Он усмехнулся: зубы ровные, белые, а глаза, видимо, от бессонницы, малость воспалены.

«Откуда вы знаете, гвардии сержант, что я Черняховский?»

«А потому, товарищ генерал, что я вас таким и представлял».

«Ясно, — сказал он, — Значит, представлял санитаром? Ну, оправдываться не надо: санитар — солдату брат. А за то, что вас не заметили, сержант, на поле боя, кое-кто получит загоняй. Такую рассеянность не прощают. Потерпите немного, сейчас мы завернем в медсанбат».

Солдаты задвигались, неуловимо переместились, кто-то порывисто вздохнул.

А хмурый сосед сержанта ближе придвинул плошку и словно просветлел лицом.

— Да, человек, — молвил он негромко. — Человек…

Будто оправдываясь, сержант заговорил быстро и запальчиво:

— Дело не в том, что я это был, Василий Петрович Бабич. Мало ли таких Василиев Петровичей! А дело тут, братцы, в обстановке: понимаете, сражение идет, и что одна жизнь в сражении, моя или твоя?

Солдаты молчали; трепетал огонек; стекло в перекошенной раме слегка лихорадило от дальней канонады.

— Видимо, стоит чего-то, — негромко, уверенно сказал кто-то из солдат.

Сержант улыбнулся, тряхнул головой.

— Правильно. Чего-то стоит! Что ж, генералы наши сами в солдатских шинелишках нежились, — заговорил высокий, худой старшина, блеснув из-под белоснежной марлевой повязки угольно-черными зрачками. — И за плугом ходили, и слесарничали, как Ворошилов. А Черняховский, я слышал, грузчиком в Новороссийске работал. Грузчики — те ребята завзятые, дружные, своего в обиду не дадут.

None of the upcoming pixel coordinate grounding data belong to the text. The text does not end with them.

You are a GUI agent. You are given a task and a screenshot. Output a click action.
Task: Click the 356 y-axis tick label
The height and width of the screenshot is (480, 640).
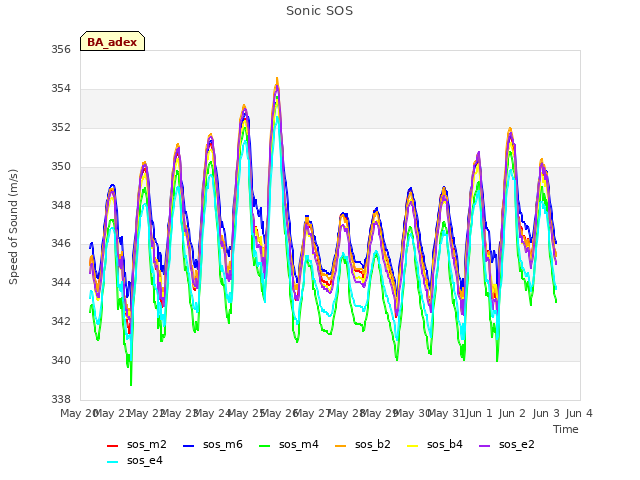61,50
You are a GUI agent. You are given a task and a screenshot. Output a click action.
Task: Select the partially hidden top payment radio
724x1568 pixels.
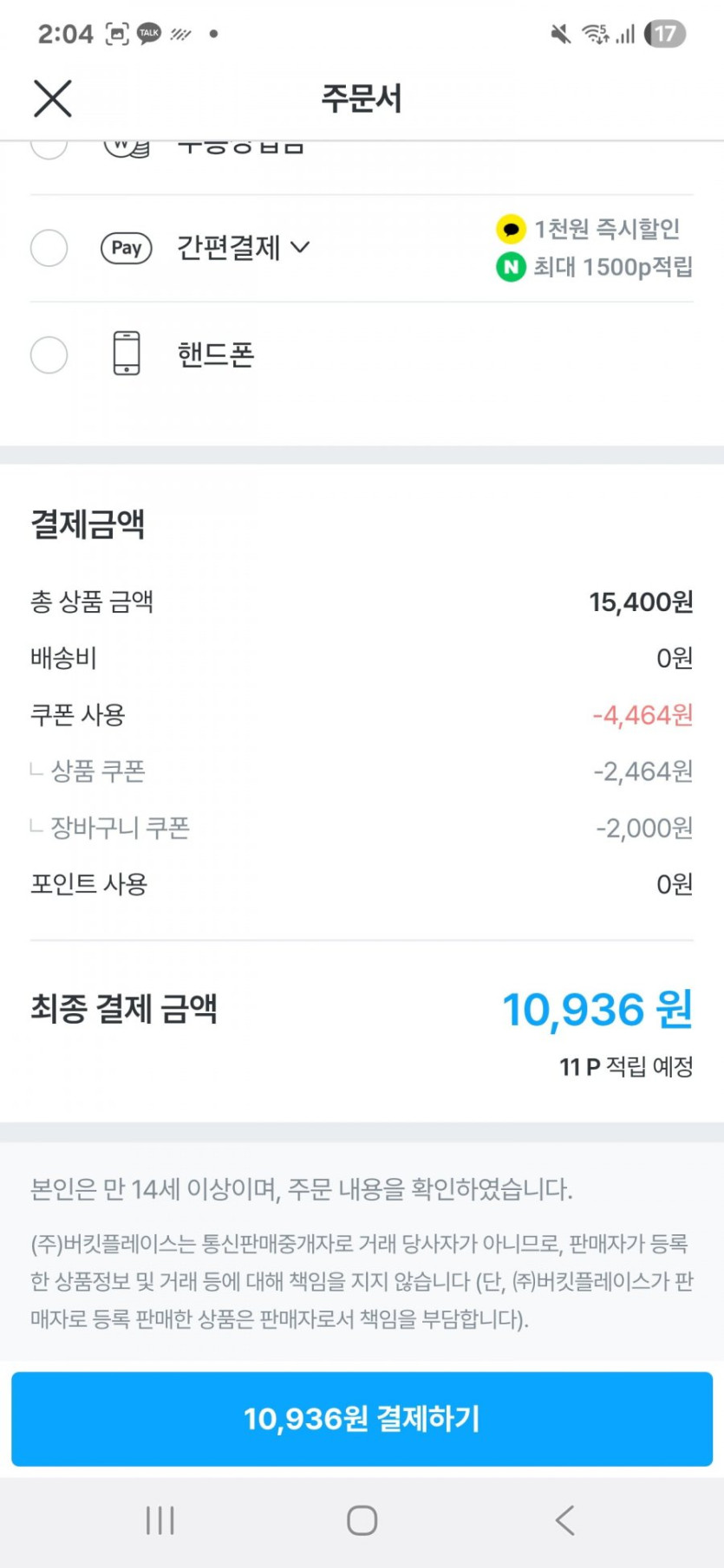click(x=49, y=147)
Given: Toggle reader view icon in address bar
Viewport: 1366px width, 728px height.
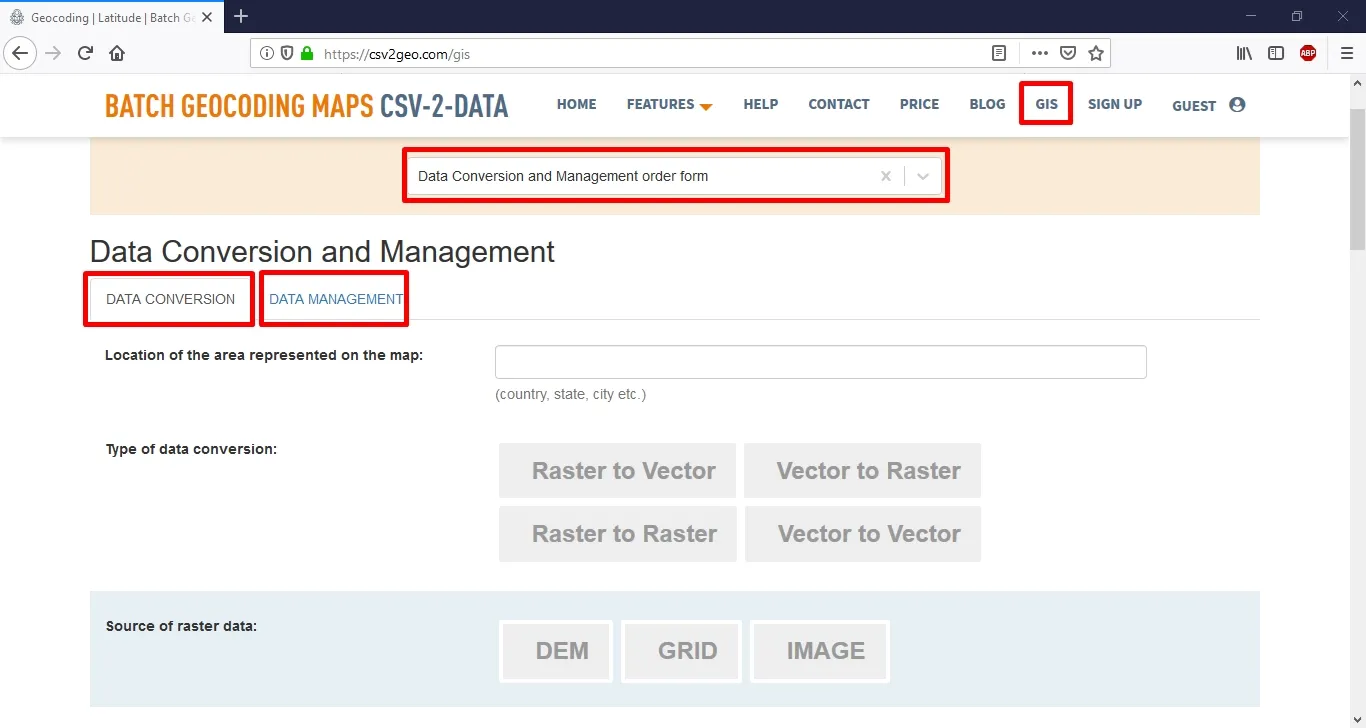Looking at the screenshot, I should point(998,54).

Снова лихорадили стекла, свет ракеты полыхал за окошком и лился с крупной и четкой листвы клена, как ливень. И мне запомнились и долгая тишина раздумья, и слово, повторенное чуть слышно:

— Человек…

Тогда я записал фамилию сержанта и, на случай, его полевую почту, — хотелось подробно рассказать в армейской газете об этом эпизоде, но больше нам встретиться не довелось. А теперь она отчетливо вспомнилась, ночь в медсанбате, с живыми подробностями, с чертами лиц, с ощутимо-значительным весом взволнованной тишины, и ясные глаза сержанта Бабича удивленно глядели из полутьмы.